Believers in the euro recovery story have been rewarded aptly this year as the currency has been one of the best performing major currency bets in 2017.

The euro has risen over 12 per cent so far against the US dollar. A combination of better politics, a stronger economy and recovery from the 2010-2013 European financial crises has made the euro a firm favourite with global investors this year.

While the euro’s revival is well attested, it is important to remember the rally in the euro/dollar exchange rate from 1.04 (US$1.22) to 1.17 in the last 7 months has also been the flipside of US dollar sentiment in sharp retreat. The market’s patience in the so-called Trump Bump – the economic rally that was supposed to have been inspired by President Donald Trump’s much vaunted economic reforms – has finally run out.

Uncertainties over the Federal Reserve’s monetary policy rewind from super-stimulus to a tighter bias have also left the market in a deep dither about the dollar. While the euro has staged a remarkable comeback this year, the dollar’s popularity has taken a nosedive. Divergence has been at the root of relative performance, but can it be relied on to continue in future?

Judging by current perceptions the, euro bulls clearly have the upper hand right now and seem to expect more of the same in coming months. This is obvious in the wide margin of net speculative bets in the euro’s favour according to Commodity Futures Trading Commission data. At the moment, optimism looks consistent with a break upwards of 1.20-1.25 at some stage soon.

The worry is confidence may be so over-pumped, risk reversals could kick in if the euro’s forward momentum suddenly flags, with so much already factored into relative US-Europe macro fundamentals.
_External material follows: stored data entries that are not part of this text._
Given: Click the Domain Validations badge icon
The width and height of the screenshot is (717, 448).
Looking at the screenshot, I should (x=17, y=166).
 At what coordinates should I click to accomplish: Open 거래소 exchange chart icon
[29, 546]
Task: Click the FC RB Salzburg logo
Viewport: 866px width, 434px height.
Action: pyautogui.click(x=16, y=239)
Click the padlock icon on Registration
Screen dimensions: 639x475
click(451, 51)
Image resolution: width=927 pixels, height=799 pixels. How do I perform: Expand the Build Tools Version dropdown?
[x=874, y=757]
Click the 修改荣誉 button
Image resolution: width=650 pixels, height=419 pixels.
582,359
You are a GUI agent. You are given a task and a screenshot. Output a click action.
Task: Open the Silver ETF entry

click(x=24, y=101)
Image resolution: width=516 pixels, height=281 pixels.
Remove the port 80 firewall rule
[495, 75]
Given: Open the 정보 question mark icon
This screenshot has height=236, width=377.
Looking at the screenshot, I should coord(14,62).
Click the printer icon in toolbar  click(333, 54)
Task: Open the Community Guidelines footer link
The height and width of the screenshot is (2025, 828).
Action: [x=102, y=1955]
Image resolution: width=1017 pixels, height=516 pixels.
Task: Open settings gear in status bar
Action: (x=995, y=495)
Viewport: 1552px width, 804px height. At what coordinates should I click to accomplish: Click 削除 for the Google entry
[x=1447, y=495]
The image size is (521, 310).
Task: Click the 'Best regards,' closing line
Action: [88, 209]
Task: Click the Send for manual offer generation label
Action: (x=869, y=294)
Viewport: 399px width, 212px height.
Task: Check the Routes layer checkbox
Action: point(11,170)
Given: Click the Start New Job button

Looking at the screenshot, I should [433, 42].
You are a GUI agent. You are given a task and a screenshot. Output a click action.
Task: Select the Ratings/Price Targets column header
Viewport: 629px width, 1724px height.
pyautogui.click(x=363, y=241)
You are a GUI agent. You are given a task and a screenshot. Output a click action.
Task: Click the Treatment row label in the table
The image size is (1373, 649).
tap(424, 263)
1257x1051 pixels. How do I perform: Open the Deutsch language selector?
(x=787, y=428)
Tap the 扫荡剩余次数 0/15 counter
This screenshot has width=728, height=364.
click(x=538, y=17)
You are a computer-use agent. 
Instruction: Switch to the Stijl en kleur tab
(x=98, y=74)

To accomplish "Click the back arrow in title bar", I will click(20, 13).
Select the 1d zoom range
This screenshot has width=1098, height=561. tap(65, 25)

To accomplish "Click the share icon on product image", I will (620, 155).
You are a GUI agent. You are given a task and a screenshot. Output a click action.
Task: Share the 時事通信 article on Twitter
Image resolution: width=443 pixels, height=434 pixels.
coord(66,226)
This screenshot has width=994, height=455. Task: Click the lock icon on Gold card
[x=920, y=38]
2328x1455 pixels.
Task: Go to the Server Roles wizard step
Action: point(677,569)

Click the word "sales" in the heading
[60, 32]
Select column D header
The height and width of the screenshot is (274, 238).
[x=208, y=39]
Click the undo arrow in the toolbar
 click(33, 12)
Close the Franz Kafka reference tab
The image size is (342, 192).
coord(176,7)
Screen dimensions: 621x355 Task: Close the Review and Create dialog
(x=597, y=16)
Growth potential looks evenly matched, while expectations about future monetary policy moves are too finely balanced to make much difference. More vitality and incentive is needed for the rally to extend.

Challenging times are lurking ahead. Any hint that Macron’s presidency is coming off the rails will sound a death knell for the euro’s rally. If it happens, 2017 could prove to be the year of living dangerously for euro bulls.

It may be that politics in Europe and America begin to play a bigger hand. While Trump’s political star has definitely waned in recent months, in the market’s eyes, a more upbeat political picture has emerged in Europe to rally the euro’s cause. A bevy of positive election results in Italy, Holland and France has lifted hopes that the much-feared, anti-euro, populist backlash will fail to materialise in Europe.

The recent election of independent Emmanuel Macron as new French president seems to have marked a turning point in the market that Europe could be at the threshold of greater political stability. Macron has gone overboard to strengthen ties with Germany to provide a stronger backbone to European unity. But the market also wants to believe Macron can turn around France’s ailing economy too.

It is a tall order. Macron needs to pull off a minor miracle to bring the French economy back to better health. Underlying French economic growth looks stagnant around 1.5 per cent and that has only been thanks to the European Central Bank’s programme of negative interest rates and quantitative easing. Once that ends, doubts about France’s economic sustainability are bound to linger.

France has fallen a long way behind Germany in terms of productivity, competitiveness and budget performance and it is hard to see how these can be reconciled.

Before the introduction of the euro single currency, competitive shortfalls were bridged by occasional devaluations in the French franc. Now the only route left for French policymakers to bridge the gap is to squeeze domestic employment costs.

Macron’s proposed labour market reforms looking to boost labour productivity are already falling foul of France’s powerful trade unions and heading for trouble. And it is hard to reconcile Macron’s plans to cut taxes and boost spending together with slashing the budget deficit and reducing the government’s massive national debt burden, now running close to 100 per cent of GDP.

Challenging times are lurking ahead. Any hint that Macron’s presidency is coming off the rails will sound a death knell for the euro’s rally. If it happens, 2017 could prove to be the year of living dangerously for euro bulls.